As the Bowe Bergdahl prisoner swap has curdled from presumed triumph to public-relations nightmare, the White House and its defenders have cast about for excuses why the administration's negotiating brilliance has gone unappreciated.
White House staffers told NBC's Chuck Todd that they were taken aback at the "swift-boating" of Bergdahl by his former comrades. That's a reference to the attacks on John Kerry when he was the 2004 Democratic presidential nominee by the troops he served with in Vietnam.
Rightly understood, swift-boating shouldn't be a pejorative — it's what happens when men in uniform feel betrayed by a comrade and tell the public what they believe to be the truth about his service. But for Democrats and the media, swift-boating is about the most heinous thing that can happen to someone.
Bowe Bergdahl thus joins Kerry as a victim of a partisan smear campaign — except, unlike the secretary of state, Bergdahl doesn't have any prestigious medals to throw away (or pretend to throw away) at an anti-war protest.
Sen. Chris Murphy, a Democrat from Connecticut, tweeted, "Really sad to watch Obama haters attack this kid who CHOSE to fight to protect the rest of us, just to score political points."
On CNN, Van Jones said that "the airwaves are being filled mysteriously with former solders just trashing the guy." Ah, but it's not so mysterious, after all. "It turns out," Jones intoned, "that there are Republican operatives who are working behind the scenes to get some of those guys on television. This is an orchestrated smear campaign."
He was alluding to former Republican official Richard Grenell putting a few of the troops together with journalists. Evidently, these guys should have waited until former White House spokesman Robert Gibbs offered to hook them up, and otherwise kept to themselves their silly stories about what they went through in Afghanistan after Bergdahl's disappearance.
More than half a dozen of Bergdahl's former comrades have said he deliberately walked off his base in 2009 after becoming disillusioned with the war, and that soldiers were killed looking for him.

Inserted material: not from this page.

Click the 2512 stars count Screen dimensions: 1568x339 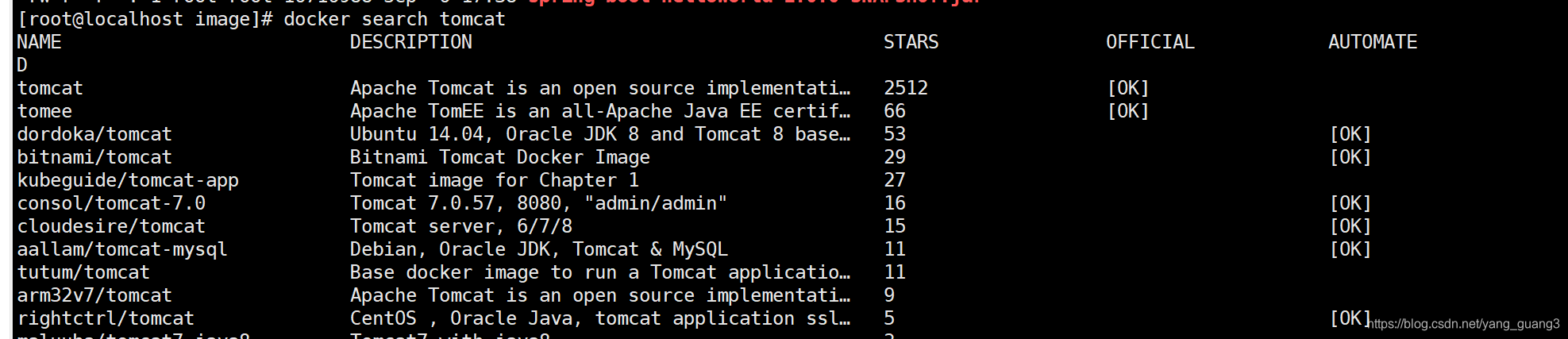pos(906,88)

Let's stipulate that — given the fog of war — these accounts might exaggerate the harm done by Bergdahl's disappearance. But there is no doubt that they are sincere, and the anger is real. What are the odds that Bergdahl happened to get assigned to a platoon full of highly politicized soldiers who waited years for the opportunity to use the circumstances of his capture as a cudgel against President Barack Obama?
As the pseudonymous blogger Allahpundit points out, if there are comrades who will vouch for Bergdahl, or were witnesses to him being snatched while lagging behind on patrol (as Bergdahl maintained in a video after his capture), we would presumably have heard from them by now.
The conspiracy against Bergdahl is so vast that it encompasses Afghan villagers. Some of them told The Washington Post that they saw Bergdahl after he walked away from his base, heading for Taliban strongholds and ignoring their warnings that he was in danger.
None of this necessarily means that the trade for Bergdahl was wrong, or that we shouldn't have wanted him back. But it makes the deal harder to defend, which is why the initial White House spin about Bergdahl was so positive — until the facts got in the way. He went from serving with "honor and distinction," per National Security Adviser Susan Rice's initial assurances on the Sunday shows, to "innocent until proven guilty," per Chairman of the Joint Chiefs Martin Dempsey's comment about a potential court-martial, in the space of about three days.
The top Taliban officials released from Guantanamo Bay to get Bergdahl back were last seen hugging and kissing supporters in Qatar, where they are supposed to be watched for a year. Even the president admits that they could return to the fight. Huffy complaints about swift- boating and partisanship aren't going to put the questions about this deal to rest.